Consequently, I find cat-sitting a lot easier. Today I have hung out with the little dudes, watching movies about pirates and derring-do.
(Why is it "derring-do" and not "daring-do? These things upset me.)
We watched the Robert Newton* version of "Treasure Island" which is just fabulous. I just loved his grinning, sweaty performance. Then I put on "The Spanish Main" which I'd never heard of before but was equally fun in its own way, and finally "Sinbad & The Eye of the Tiger" in which Jane Seymour is menaced by Ray Harryhausen special effects.
The cats slept and ate around all three films. And, as you can see, Punky also demanded brushy time during "Sinbad". Look at his happy little face, so delighted.
It was such an effort, I may have had a nap afterward.
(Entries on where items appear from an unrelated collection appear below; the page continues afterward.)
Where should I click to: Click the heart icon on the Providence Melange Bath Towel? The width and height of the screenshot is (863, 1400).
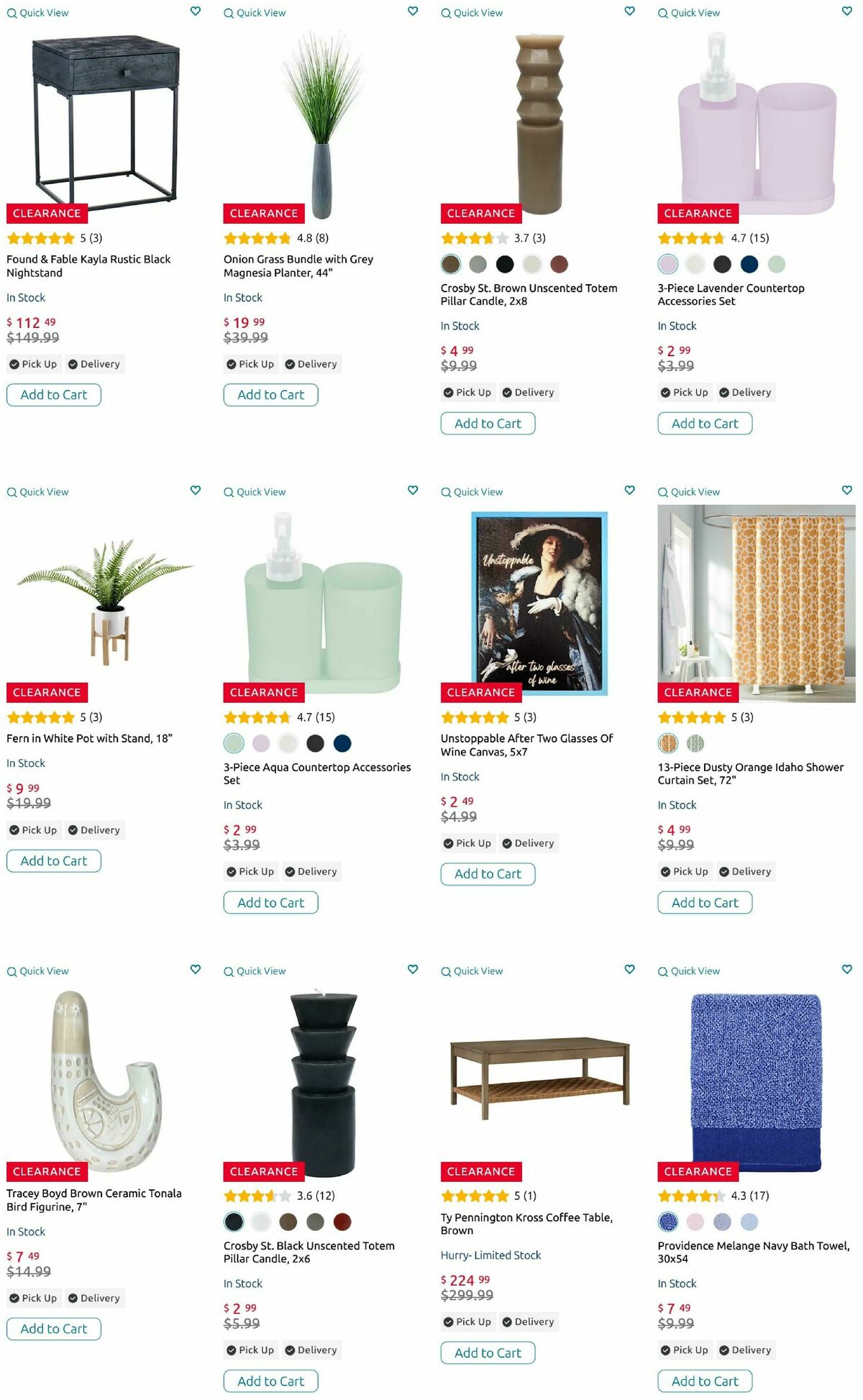pyautogui.click(x=846, y=969)
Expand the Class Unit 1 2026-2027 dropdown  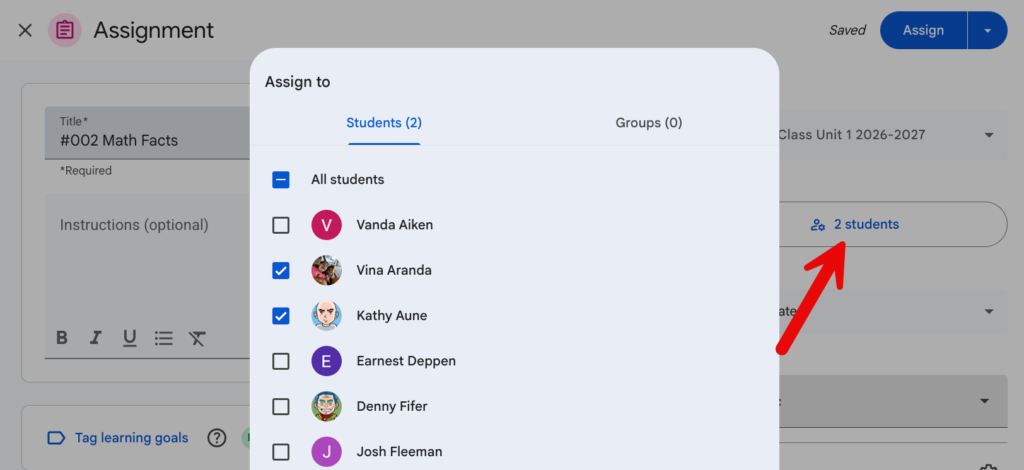pyautogui.click(x=989, y=135)
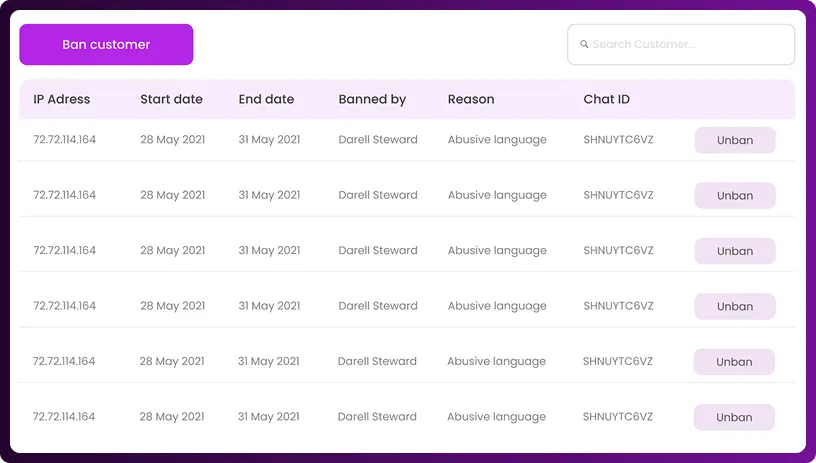Select the Reason column header
The width and height of the screenshot is (816, 463).
click(x=471, y=99)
And at about 4pm I got a text from Cazza begging me to send her "Black Panther" and "Harry Potter & The Deathly Hallows". I've definitely got it easier.
S.
* Another favourite tale from David Niven's "Bring On The Empty Horses" concerns "Bobbie" Newton. Apparently he was in the navy during World War I, and was stationed on a ship that patrolled the channel, looking for German warships.
He was issued with a life-jacket and issued strict instructions. "This flotation device will SAVE YOUR LIFE," he was told in barked orders by an officer. "But in order to do so you must learn to LIVE in it. You sleep in it, you eat in it, you NEVER TAKE IT OFF."
Over the next couple of years, Newton learned to loathe that life-jacket. It wasn't light and inflatable, like the life-jackets we get on aircraft. It was like this BLOCK of chunky rubber. It was hot, and heavy and it made him itch. He developed a rash underneath it, and the only respite was when he showered. Putting it back on again afterward was purgatory.
Then came Armistice Day. On the 11th hour of the 11th day he was told he would finally be able to lose the life-jacket. He described to David Niven how he waited for the moment, then tore joyfully at the straps, unable to get it off his body fast enough.
When he was finally free of it, he WHIRLED it around his head, CAST it over the rail and watched it fall from the side of the ship.
"It landed square in the waves with a SPLASH," Newton said. "And then I stood there. And then I watched that bastard SINK."
Arrrrrr... there be irony, there be.